La cérémonie officielle a été présidée par le ministre de l’Enseignement supérieur et universitaire à la Haute école de commerce (ex ISC) à Kinshasa.
Marie-Thérèse Sombo invite toutes les universités à s’aligner sur un même calendrier académique pour un enseignement de qualité.
En outre, pour mettre fin à l’anarchie et à la prolifération excessive d’établissements d’Enseignement supérieur et universitaire qui ne respectent ni les normes de qualité, ni les exigences de viabilité technique, un contrôle de viabilité va s’intensifier à travers toute l’étendue du territoire national, une promesse Mme Sombo.
« Concernant la mission de contrôle, j’ai déployé des équipes d’experts provenant de différentes institutions pour contrôler le mode de gestion des établissements publics. En ce moment, la mission s’achève à Kinshasa et s’étendra incessamment dans toutes les provinces. Désormais, ce contrôle sera rendu périodiquement avec des sanctions positives et négatives afin de pérenniser la bonne gouvernance dans les Etablissements de l’ESU », a précisé le ministre de l’ESU.
Améliorer les conditions de travail
Par ailleurs, elle promet de prendre en compte les revendications du personnel enseignant.

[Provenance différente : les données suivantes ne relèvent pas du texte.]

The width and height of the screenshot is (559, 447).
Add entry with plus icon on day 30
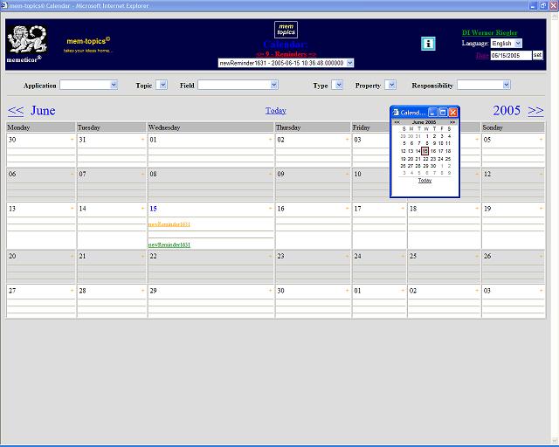[x=72, y=140]

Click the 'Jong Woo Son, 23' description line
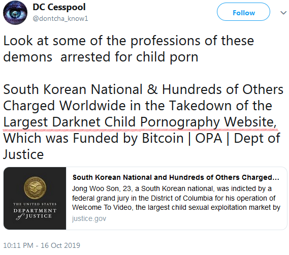coord(172,189)
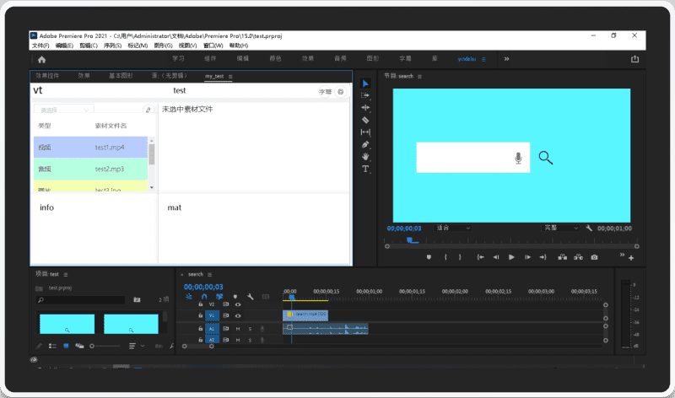Select the Hand tool

tap(365, 156)
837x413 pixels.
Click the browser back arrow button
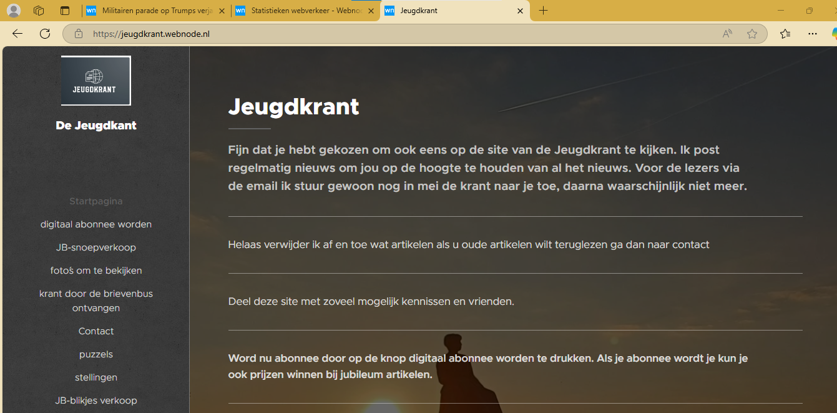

Afin de permettre une rentrée académique apaisée, annonce Mme Sombo, ces problèmes seront pris en compte d’urgence. Il s’agit de :
des arrivées des mois de mars, avril, mai et juin 2023 (paie complémentaire), de la distribution des véhicules aux Professeurs en raison au remboursement du manque à gagner; des primes de recherche du personnel scientifique et académique ; de la mécanisation des nouveaux docteurs à thèse ; du manque à gagner lié à la perte du pouvoir d’achat ; de la mise en place du Comité de Suivi des accords de Bibwa 2.
Elle a également recommandé, pour cette nouvelle, le déroulement d’une année académique apaisée par l’instauration d’un dialogue permanent entre toutes les parties année et le renfoncement des mécanismes de contrôle de gestion. Mais aussi l’assainissement de l’environnement des établissements de l’ESU.